Note that these timings were both were both on 2nd or third runs so no compile time. Using @reduce clearly has may fewer allocations but I don’t understand why it takes so long to run compared Threads.threadid version.

Hmm… that’s rather absurdly slow. A couple of general techniques for debugging something like this;

1. Change the input size and see if the amount of allocations changes. If it scales linearly (or polynomially), maybe there are some missing memory optimizations.
2. Pass SequentialEx() instead of ThreadedEx() to see if you can spot the usual inefficiency pitfalls like type-instability. SequentialEx also makes it easy to use Cthulhu.
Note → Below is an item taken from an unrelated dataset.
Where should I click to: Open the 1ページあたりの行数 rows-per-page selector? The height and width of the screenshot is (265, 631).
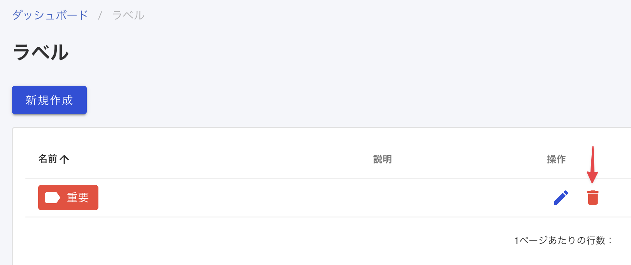point(564,240)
I’ve been doing more testing and I no longer thing it was a RAM issue. When I edited my last reply, I lost the code snippet so I’ll post it here again. From my testing, the allocations are scaling linearly with the input size, but the computing time is scaling at a dramatically higher rate for the versions that use @reduce. I’ll keep working on it to see if I can find any type instability issues or other stuff like that.

Here’s the @reduce version based on your suggestion:

function distupdate_reduce!(μ_new, μ, aPol, agrid, nz, ztrans, nβ, βtrans)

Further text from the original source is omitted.